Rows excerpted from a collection
---*---

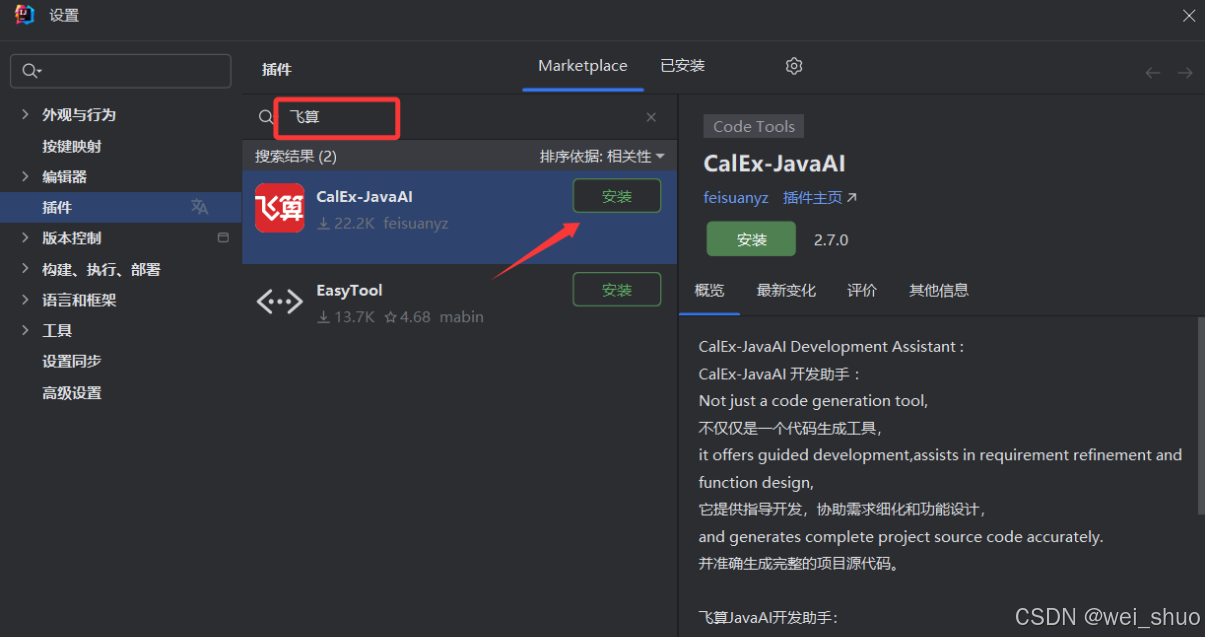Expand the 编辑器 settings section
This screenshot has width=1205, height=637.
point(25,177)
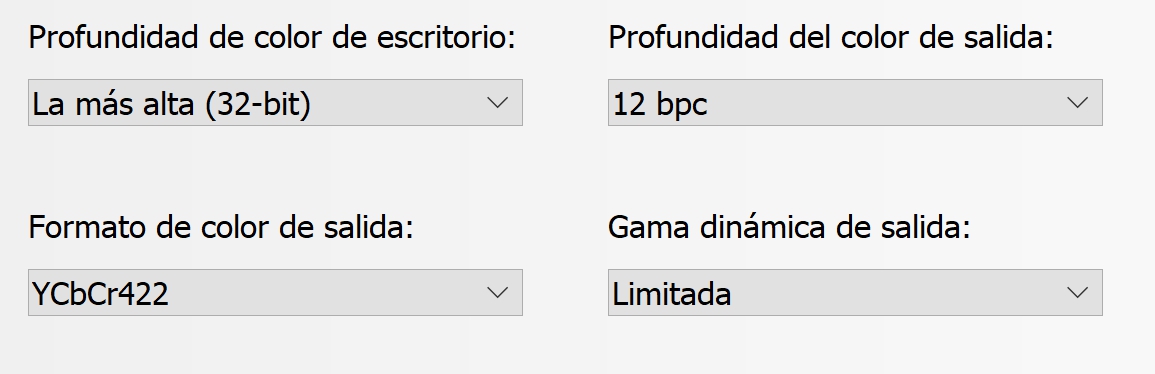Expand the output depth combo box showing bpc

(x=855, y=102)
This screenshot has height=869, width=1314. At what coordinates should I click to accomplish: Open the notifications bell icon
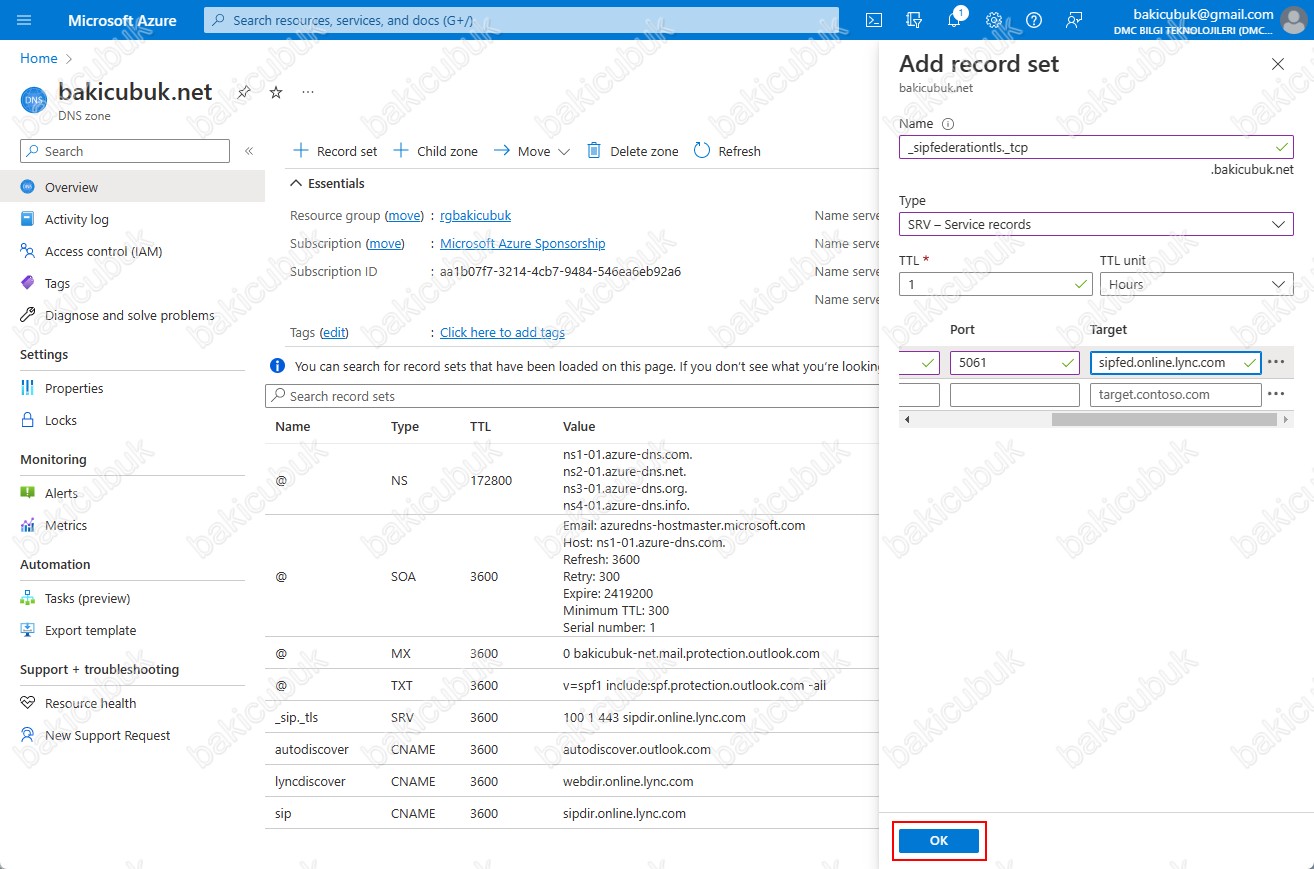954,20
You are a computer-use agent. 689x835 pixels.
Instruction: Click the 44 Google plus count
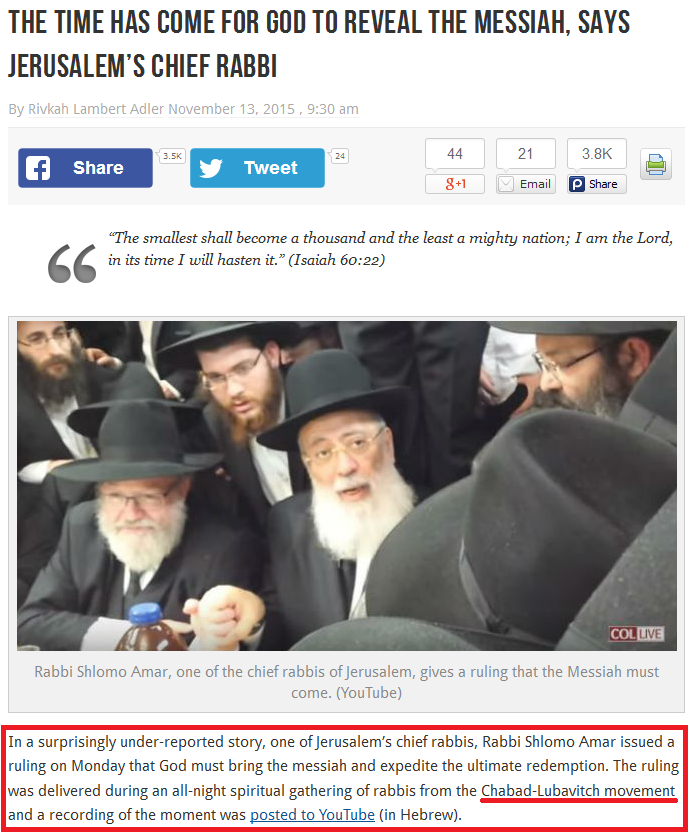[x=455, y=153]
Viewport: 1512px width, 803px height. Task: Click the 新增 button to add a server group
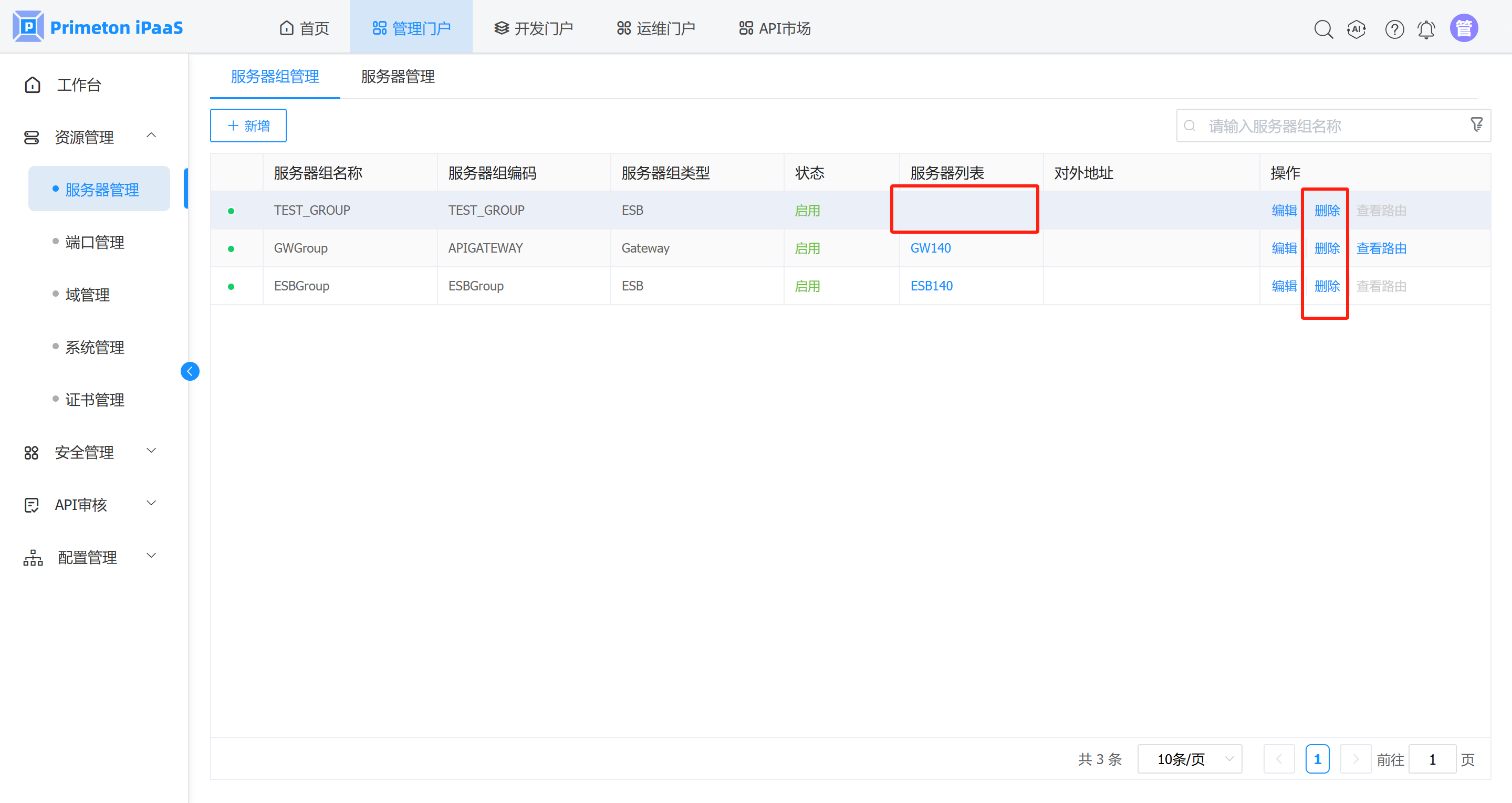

---*---

» GOAL OF THE EXERCISE
Render every line of the rows above as a JSON list of strings, one string per line, skipping blank lines and leaving out the pictures.

» COMPLETE RESPONSE
[
  "Expand the 编辑器 settings section",
  "This screenshot has width=1205, height=637.",
  "point(25,177)",
  "Expand the output depth combo box showing bpc",
  "(x=855, y=102)",
  "This screenshot has height=869, width=1314. At what coordinates should I click to accomplish: Open the notifications bell icon",
  "954,20",
  "You are a computer-use agent. 689x835 pixels.",
  "Instruction: Click the 44 Google plus count",
  "[x=455, y=153]",
  "Viewport: 1512px width, 803px height. Task: Click the 新增 button to add a server group"
]